Abundant rainfall occurred in western Asia east of The Sahara to Afghan deserts MRU, in the MRUs of the Pamir (MRU30, +44%) and in MRU31 (+50%)
In south America, it is necessary to mention only MRU25 (Central-north Argentina) with precipitation up 43% compared with average.
1.4 Temperature
Below average temperature
Cool to relatively cold weather prevailed in most of the areas affected by excess precipitation in north America in MRU18 (South-western USA and the northern Mexican highlands, -0.6°C compared with average), MRU11 and 13 (British Columbia to Colorado and the Corn Belt, both at -0.5°C) and especially in the Northern Great Plains (MRU12) where temperature was more than 1°C below average (1.3°C)
Central western Asia recorded cool weather 0.8°C below average in MRU62 (Ural to Altai mountains) and in the already mentioned Pamir area (MRU30) where precipitation was larger than average.

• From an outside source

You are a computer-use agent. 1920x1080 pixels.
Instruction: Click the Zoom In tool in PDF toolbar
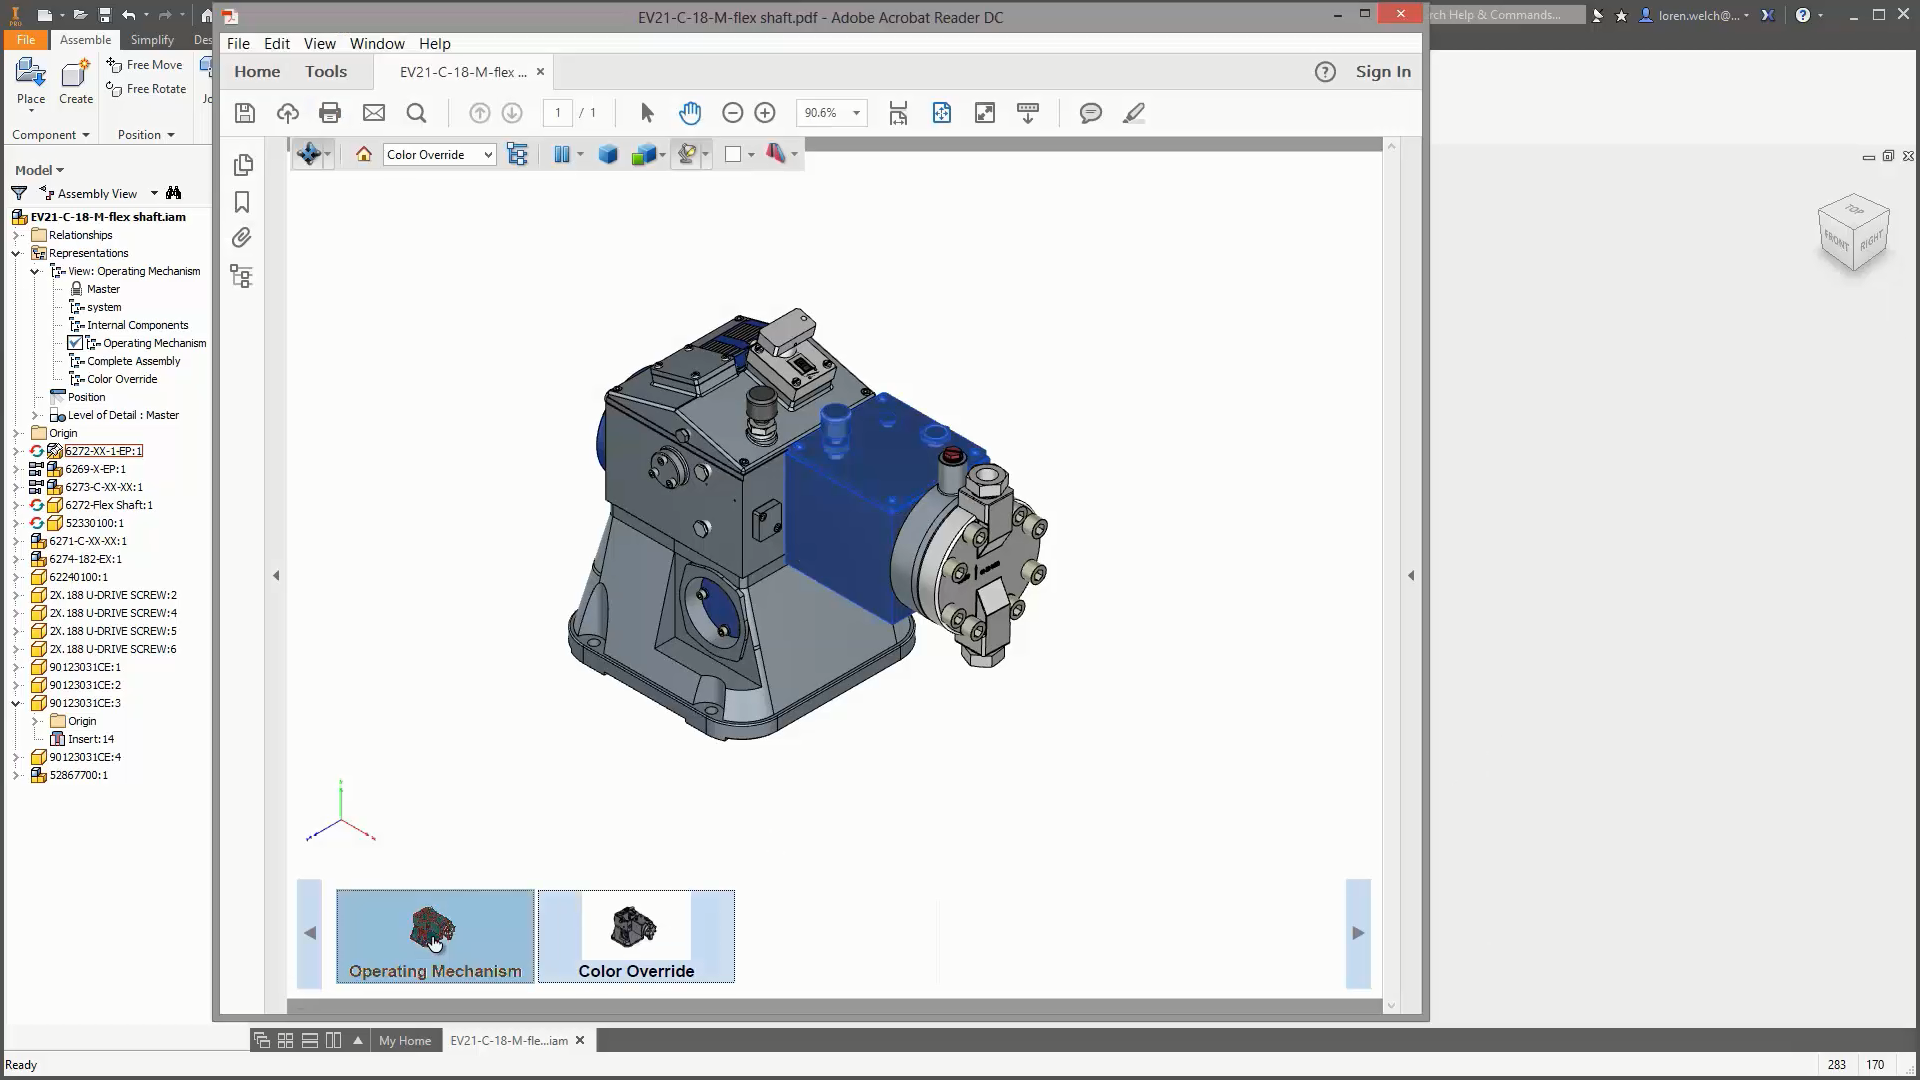click(x=765, y=112)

Figure 1.3. Global map of temperature anomaly (as indicated by the TEMP indicator) by CropWatch Mapping and Reporting Unit, departure from 15YA between between April and July 2019
Above average temperature
In addition to the south-American Pampas (MRU26) many areas in southern and eastern Asia recorded temperature exceeding average by values between 0.5°C and 1.0°C, including MRU34 (Huanghuaihai), MRU42 and MRU33 (Taiwan and Hainan), MRU40 (Southern China), MRU50 (the south-eastern Asian Mainland). MRU54 (Queensland to Victoria) also recorded an excess of 0.6°C.
1.5 RADPAR
Several of the areas listed above with warm weather also experienced correlated sunny weather, especially southern China (MRU33, Hainan, +10%), MRU50 (Mainland Southeast Asia, +8%), New Zealand (MRU56, +7%) as well as parts of Australia (e.g. MRU55, Nullarbor to Darling, +5%.)
Sunshine departures of similar magnitude were also recorded in MRU22, the Brazilian Nordeste

Figure 1.4. Global map of photosynthetically active vradiation anomaly (as indicated by the RADPAR indicator) by CropWatch Mapping and Reporting Unit , departure from 15YA between between April and July 2019
The negative sunshine departure that accompanied low temperature and abundant precipitation in the Northern Great Plains (MRU12) was relatively modest at 3%. More significant sunshine deficits with a potential negative crop and range-land impact include the south American Pampas (MRU 26, -6%) and MRU25 (Central-north Argentina) where the RADPAR drop reaches -9%, the absolute record for the current reporting period. This is followed immediately by MRU41 (Southwest China) with a drop of 7%.
1.6 BIOMSS
The new calculation procedure for the BIOMASS indicator incorporates the combined effect of precipitation, sunshine and temperature. It is an a very synthetic climate-based but agronomic value-added indicator which assesses the biomass production potential and hence the likely effect of weather on crop photosynthesis.
The record low values are assessed for MRU12, the Northern Great Plains, with an 8% drop in the biomass production potential. A production loss of the same magnitude is projected for MRU25, Central-north Argentina, where range-land and livestock production play a more important part than crop husbandry. The Mexican Sierra Madre (MRU17) is expected to lose 5% of biomass production compared to average.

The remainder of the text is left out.